What was the last piece of work to enter the public domain naturally?

Murder on the Links is not in the public domain in the US, only the two earlier books are, since the cutoff is prior to 1923. Works published in 1923 will enter the public domain in 2019.

Copyleft is a general term for any licensing scheme, like the GNU GPL or Creative Commons, which freely grants the right to copy, distribute, and/or modify legitimately obtained created works (often requiring that the license accompany the work). The intent is to encourage derivative works using existing copyright law.

The term and symbol have no legal meaning, of course, unless a license is specified. Case law could change that, though.

Isn’t that when all the C programmers say the world is going to end?

The entire first season and part of the second season of TV’s The Beverly Hillbillies are in the public domain, as the copyright wasn’t renewed. These episodes were produced in 1962-1963, so they fell within the “renew it or lose it” window. They aren’t the last thing to pass into the public domain, but I would guess they are among the most widely-known of the recent works that have become public domain.

Plus Salinger sued Random House over unpublished letters. The court used the Copyright Act of 1976 ruled that even if unpublished work was not protected by copyright/publication* the author’s work and expression was still protected.

*A non-issue for anything written today

I’d always seen it on lists of works in the public domain, but you’re right, it is 1923 and therefore not yet out of copyright.

Any creative work made by someone who died in 1942 would have become public domain this year as per the life + 70 standard.

It doesn’t work that way. Copyright law is not retroactive. Just the reverse. Anything written in 1942 is normally considered to be still under copyright unless proven otherwise.

Which isn’t what I said. Copyright lasts 70 years after the death of the author. Thus, if you died in 1942, the copyright on your works expires in 2012.

No, it doesn’t. That wasn’t the law in 1942. As the link posted by Mr Downtown all the way back in post #2 shows, that didn’t become law until 1978.
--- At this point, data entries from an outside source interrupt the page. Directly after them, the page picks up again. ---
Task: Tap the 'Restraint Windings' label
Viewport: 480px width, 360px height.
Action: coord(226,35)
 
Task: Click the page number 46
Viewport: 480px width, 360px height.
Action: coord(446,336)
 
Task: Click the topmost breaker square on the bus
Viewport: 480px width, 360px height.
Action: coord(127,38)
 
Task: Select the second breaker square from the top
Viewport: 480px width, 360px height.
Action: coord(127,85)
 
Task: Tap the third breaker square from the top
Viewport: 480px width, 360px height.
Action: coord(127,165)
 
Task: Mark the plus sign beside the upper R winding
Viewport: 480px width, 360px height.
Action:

That chart shows the three possibilities. For authors who died in 1942, any works written and published before their death were under copyright and renewed properly, in which case they are still under copyright and will be until 95 years after the publication date, or they were once copyright but not renewed properly, in which case they are already in the public domain and have been for years. The third case is the one in which the works were not published during their lifetime, and are so subject to the laws at the time they were published.
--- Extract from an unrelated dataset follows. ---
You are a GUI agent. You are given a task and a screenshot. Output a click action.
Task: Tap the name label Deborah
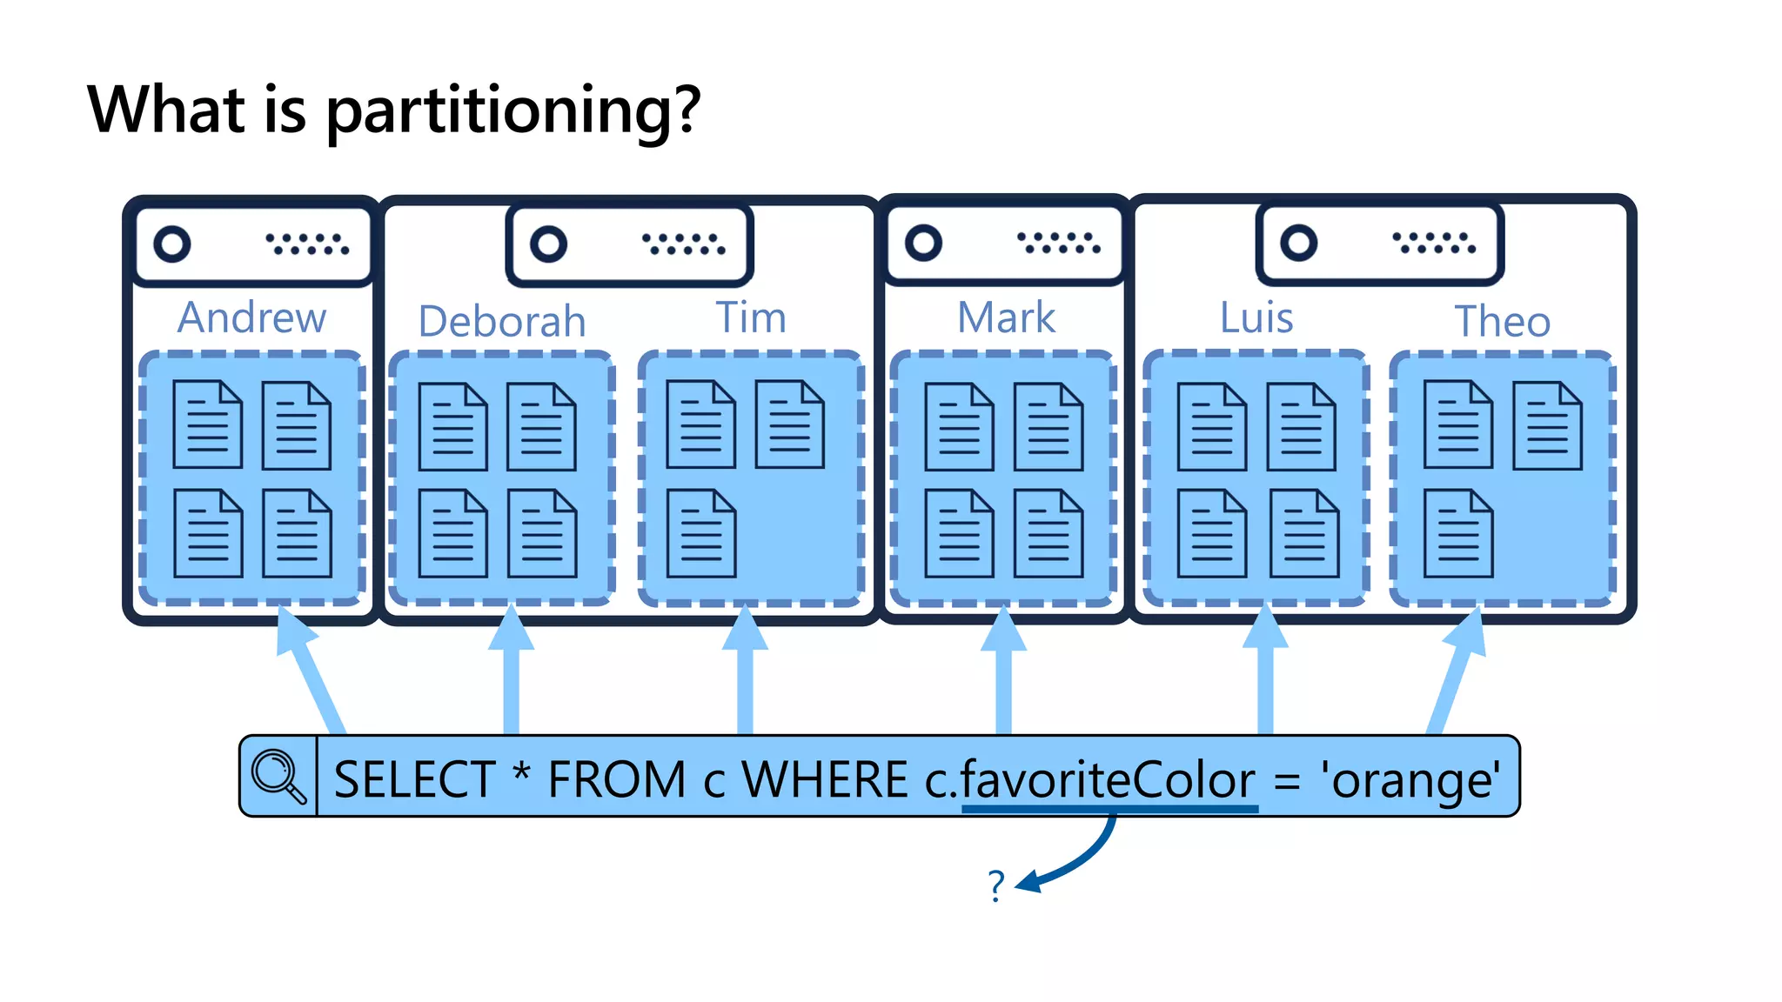click(502, 321)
There is no case in which the copyright can expire in 2012.

That doesn’t work, You cannot use trademarks to get around copyright, This was a unanimous decision by SCOTUS in Dastar v 20th Century Fox

You’re arguing the same thing. As ftg said, some Disney works may enter the public domain (and so people can do what they want with them) but the trademark will still stand.

So, using Steamboat Willy as an example, when it enters public domain…

People can put Steamboat Willy on their own media and distribute it without Disney claiming it violates their trademark on Mickey Mouse. (As the SCOTUS decided in the case you cite.)

People cannot, however, use Mickey Mouse in original works just because he was in Steamboat Willy which is now public domain.

The way I saw it explained in another discussion - Mickey is a trademark. So, you cannot use the likeness of Mickey for commercial purposes unless licensed by Walt & Co.

…except, if/when/should Steamboat Willie become public domain, for example, then you can use stills from the movie (since the stills are also public domain) as cover art and to legally advertise the public domain product you are selling, specifically the movie Steamboat Willie. Considering how much Mickey has changed over the years, probably not useful for general advertising.

However, you could not pose Steamboat Willie (secret identity - Mickey) to advertise Crunchy Granola or Uncle Ted’s Head Cryogeny Services or any other business, because that would infringe an existing trademark. (“likelihood of confusion”)

Although, based on the whole Sherlock Holmes brouhaha, I assume when silent movie Mickey is substantially in the public domain you could make new movies featuring him. But if the squeaky voice would be only in copyright movies, you can’t use that aspect of Mickey.

Basically, get a good lawyer whatever you plan to do in 2023.